Sezgisel yeme ile BKİ arasındaki ilişkinin araştırıldığı İspanyol kökenli Amerikan, Alman ve Fransız yetişkin bireylerde yapılan üç farklı çalışmada, normal BKİ’ye sahip bireylerin hafif şişman ve obez bireylerden daha yüksek sezgisel yeme skorlarına sahip oldukları tespit edilmiştir. Farklı bir çalışmada açlık ve tokluk sinyallerine cevap olarak yemek yeme davranışının orta yaş kadınlarda BKİ’nin düşük olması ile güçlü bir ilişkisi olduğu ve bu ilişkinin tıkanırcasına yeme sıklığına kısmen aracılık ettiği bulunmuştur. Buna karşın sezgisel yeme yaklaşımının aşırı kilolu 20-48 yaş arası kadınlarda etkili bir ağırlık kaybı metodu olup olmadığını belirlemek amacıyla yapılan bir çalışmada gruplara enerji kısıtlı diyet programı ya da sezgisel beslenme eğitimi (sezgisel beslenme ilkelerine bağlı) verildikten sonra obez yetişkinlerde BKİ ve bel çevresini değerlendirilmiştir. Altı haftalık müdahale süresince sezgisel yeme çalışma grubunda bel çevresi ve BKİ’de anlamlı bir azalma bildirilmemiştir. Aksine enerji kısıtlı diyetin daha etkin olduğu bildirilmiştir.

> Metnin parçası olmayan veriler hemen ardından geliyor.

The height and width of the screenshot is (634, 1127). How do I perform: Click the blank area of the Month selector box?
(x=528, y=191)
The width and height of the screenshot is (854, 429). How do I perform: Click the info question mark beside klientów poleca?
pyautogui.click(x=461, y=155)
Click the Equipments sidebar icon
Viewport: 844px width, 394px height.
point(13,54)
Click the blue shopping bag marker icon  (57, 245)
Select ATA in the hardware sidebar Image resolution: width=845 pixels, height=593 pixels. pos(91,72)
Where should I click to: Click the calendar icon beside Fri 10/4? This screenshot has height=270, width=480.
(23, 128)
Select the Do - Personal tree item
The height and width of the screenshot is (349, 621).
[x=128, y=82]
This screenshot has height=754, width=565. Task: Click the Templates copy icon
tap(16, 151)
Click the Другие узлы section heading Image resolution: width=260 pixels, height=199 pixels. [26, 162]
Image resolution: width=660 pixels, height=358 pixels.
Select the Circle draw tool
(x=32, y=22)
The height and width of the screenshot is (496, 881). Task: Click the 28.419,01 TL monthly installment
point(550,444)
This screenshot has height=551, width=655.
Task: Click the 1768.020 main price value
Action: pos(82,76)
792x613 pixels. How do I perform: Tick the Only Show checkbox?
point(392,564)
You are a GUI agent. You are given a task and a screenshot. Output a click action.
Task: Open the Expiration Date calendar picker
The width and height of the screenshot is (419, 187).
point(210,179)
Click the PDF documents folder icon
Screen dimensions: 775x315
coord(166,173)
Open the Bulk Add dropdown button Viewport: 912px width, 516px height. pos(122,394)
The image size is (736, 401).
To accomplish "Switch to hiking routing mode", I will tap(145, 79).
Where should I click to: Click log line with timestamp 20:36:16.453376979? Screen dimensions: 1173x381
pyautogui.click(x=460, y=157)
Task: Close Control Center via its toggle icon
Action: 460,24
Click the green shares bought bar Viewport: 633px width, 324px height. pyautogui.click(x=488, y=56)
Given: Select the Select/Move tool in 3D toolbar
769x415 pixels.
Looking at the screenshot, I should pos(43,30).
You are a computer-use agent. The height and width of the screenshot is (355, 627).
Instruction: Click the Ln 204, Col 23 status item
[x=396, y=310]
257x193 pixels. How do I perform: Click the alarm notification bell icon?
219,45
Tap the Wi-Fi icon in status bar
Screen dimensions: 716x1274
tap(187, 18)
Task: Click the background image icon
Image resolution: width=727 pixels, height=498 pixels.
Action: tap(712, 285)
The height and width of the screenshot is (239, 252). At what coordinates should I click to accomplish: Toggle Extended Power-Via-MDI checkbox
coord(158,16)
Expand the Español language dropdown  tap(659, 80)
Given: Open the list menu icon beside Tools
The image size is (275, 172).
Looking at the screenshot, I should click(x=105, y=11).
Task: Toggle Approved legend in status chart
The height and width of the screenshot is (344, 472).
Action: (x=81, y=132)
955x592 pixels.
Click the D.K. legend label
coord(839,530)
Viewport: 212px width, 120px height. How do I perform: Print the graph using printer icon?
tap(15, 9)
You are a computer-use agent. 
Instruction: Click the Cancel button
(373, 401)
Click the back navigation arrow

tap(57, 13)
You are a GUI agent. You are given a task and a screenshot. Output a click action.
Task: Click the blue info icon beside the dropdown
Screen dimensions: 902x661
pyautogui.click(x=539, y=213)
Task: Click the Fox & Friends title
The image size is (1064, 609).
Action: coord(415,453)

Sezgisel Yeme ile Yeme Davranışı Bozukluğu İlişkisi
Sezgisel yeme yetisine sahip bireylerin vücut ağırlığı artışına neden olan yeme davranışlarını sezgisel besin tüketmeyen bireylere göre daha düşük düzeyde gösterme eğiliminde oldukları gözlenmiştir. Sezgisel yeme davranışının yeme bozukluğu belirtileri, beden memnuniyetsizliği ve zayıf olma idealinin benimsenmesiyle negatif korelasyon gösterdiği bildirilmektedir. Bir sistematik incelemede ise sezgisel yemenin düşük yeme bozukluğu riski, daha pozitif bir beden imgesi ve olumlu duygusal işlevlerle ilişkilendirildiği gösterilmiştir. Bir obez birey üzerinde yapılan 2 haftalık uyarlanmış diyalektik davranış terapisi müdahale çalışması sonucunda sezgisel yeme ölçek puanlarının arttığı saptanmış ve vücudunun kendilerine ne kadar yemek yemesi gerektiğini söylediğine inanan ve güvenen kadın ve erkeklerin bu güvene sahip olmayanlara kıyasla yeme bozuklukları riskinin daha düşük olduğu belirtilmiştir.
Fazla yeme
Yeme Farkındalığı Kavramı ve İlkeleri
Yeme farkındalığı; ne yenildiğinden çok nasıl ve neden yeme davranışının oluştuğunu fark ederek, fiziksel açlık-tokluk kavramını içselleştirip duygu ve düşüncelerin etkisinin farkında olarak, çevresel etmenlerden etkilenmeden ve besin seçimlerini yargılamadan o anda tüketilecek olan besine odaklanan yeme şeklidir. Yeme farkındalığında odak konu, kişinin yiyeceğin tadını ve dokusunu da içeren yeme konusundaki tam farkındalığıdır. Bu farkındalık genellikle yeme hızını yavaşlatabilmekte, besin aşermelerini azaltabilmekte, ağırlık kontrolünü sağlamaya yardımcı olmakta ve böylece vücut ağırlığı kontrolünün sağlanmasında etkin rol oynayabilmektedir.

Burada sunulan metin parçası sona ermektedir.